Stellt sich die Frage, ob es wirklich die intuitivste und natürlichste Form der Eingabe ist, mit einer Hardware zu reden. Die Protagonisten dieser Technik argumentieren, es sei doch unter Menschen auch so, dass Aufforderungen, Fragen und ja, auch Befehle hauptsächlich mündlich übermittelt würden bzw. dass dies quasi in der Natur des Menschen läge. Das ist kulturgeschichtlicher Mumpitz, denn der Mensch hat vor mehr als 20.000 Jahren begonnen, die asynchrone Kommunikation über die Schrift zu entwickeln, wobei der Schwerpunkt auf „asynchron“ liegt. Asynchron ist Kommunikation immer dann, wenn Sender und Absender sich räumlich und/oder zeitlich so weit voneinander entfernt aufhalten, dass sie eben nicht einfach miteinander sprechen können. Das Telefon ist die einzige Erfindung, die aus entfernter Kommunikation synchrone Kommunikation machen wollte und gemacht hat. Fazit: Schriftliche Kommunikation ist eine wesentliche Errungenschaft des Menschen.

Alles Gewohnheitssache

Mit der Smartwatch (oder einfach dem Smartphone) zu reden, während man sich im öffentlichen Raum aufhält, ist in etwa so verstörend wie das Telefonieren mit dem Handy mitten unter den Leuten. Es scheint den Menschen aber kaum noch etwas auszumachen, wenn Kevin auf dem Rad durch die Fußgängerzone gondelnd mit seinem Kumpel Mehmet lauthals über die körperlichen Vorzüge der gemeinsamen Bekannten Sarah diskutiert. Schreit aber jemand sein Google-Phone an, um herauszufinden, wann der 823er-Bus kommt, reagieren die Leute komisch. Dabei wird in beiden Fällen die Privatsphäre freiwillig geöffnet, wobei der Befahl an Siri oder OK Google weit weniger intim ist als das Telefonat mit der Liebsten.

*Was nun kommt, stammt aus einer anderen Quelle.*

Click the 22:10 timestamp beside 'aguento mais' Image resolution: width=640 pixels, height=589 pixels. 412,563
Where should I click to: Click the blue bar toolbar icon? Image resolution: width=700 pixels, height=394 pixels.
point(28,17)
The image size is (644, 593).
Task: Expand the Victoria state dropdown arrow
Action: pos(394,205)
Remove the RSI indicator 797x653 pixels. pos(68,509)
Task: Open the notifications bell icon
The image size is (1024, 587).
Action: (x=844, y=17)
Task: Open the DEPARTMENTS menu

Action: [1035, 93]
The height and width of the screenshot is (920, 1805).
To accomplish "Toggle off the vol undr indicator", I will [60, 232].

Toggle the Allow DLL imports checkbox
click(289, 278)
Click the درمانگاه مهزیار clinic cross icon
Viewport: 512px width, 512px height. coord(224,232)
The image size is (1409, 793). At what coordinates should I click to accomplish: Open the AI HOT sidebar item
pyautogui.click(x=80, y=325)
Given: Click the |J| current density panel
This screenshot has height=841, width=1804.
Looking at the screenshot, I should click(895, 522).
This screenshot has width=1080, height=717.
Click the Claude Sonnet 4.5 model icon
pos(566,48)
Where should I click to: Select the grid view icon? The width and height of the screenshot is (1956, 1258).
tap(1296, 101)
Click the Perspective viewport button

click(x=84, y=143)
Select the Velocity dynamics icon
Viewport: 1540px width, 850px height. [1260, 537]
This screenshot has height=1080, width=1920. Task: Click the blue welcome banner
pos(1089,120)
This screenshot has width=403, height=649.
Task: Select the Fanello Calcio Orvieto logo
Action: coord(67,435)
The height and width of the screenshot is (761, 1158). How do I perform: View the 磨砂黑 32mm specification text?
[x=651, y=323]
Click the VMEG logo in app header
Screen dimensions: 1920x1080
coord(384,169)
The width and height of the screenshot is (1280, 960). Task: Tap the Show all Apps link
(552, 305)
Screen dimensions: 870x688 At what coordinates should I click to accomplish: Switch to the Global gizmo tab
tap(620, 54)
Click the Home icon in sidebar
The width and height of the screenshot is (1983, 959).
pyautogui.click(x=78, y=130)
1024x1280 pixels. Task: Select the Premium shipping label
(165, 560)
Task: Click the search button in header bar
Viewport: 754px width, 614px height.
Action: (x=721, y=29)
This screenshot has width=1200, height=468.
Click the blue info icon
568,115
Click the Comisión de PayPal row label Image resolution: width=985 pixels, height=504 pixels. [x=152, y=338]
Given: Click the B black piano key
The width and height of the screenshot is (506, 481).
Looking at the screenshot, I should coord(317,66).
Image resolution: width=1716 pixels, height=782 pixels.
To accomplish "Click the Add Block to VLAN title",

Nein, peinlich ist es offensichtlich nicht, mit der Smartwatch zu reden. Nur noch einigermaßen ungewohnt – für die Zuhörer. Es steht zu vermuten, dass sich die Menschen auch an dieses Phänomen gewöhnen werden, so wie sie sich an das Mithören fremder Handy-Gespräche gewöhnt haben. Viel spannender ist die Frage, wann und in welchem Maße Otto und Lieschen Normal-User die Spracherkennung als Methode der Dateneingabe akzeptieren werden. Denn obwohl man mit Siri oder OK Google schon seit rund fünf Jahren sprechen kann, tun das immer noch sehr, sehr wenig Nutzer in der Öffentlichkeit.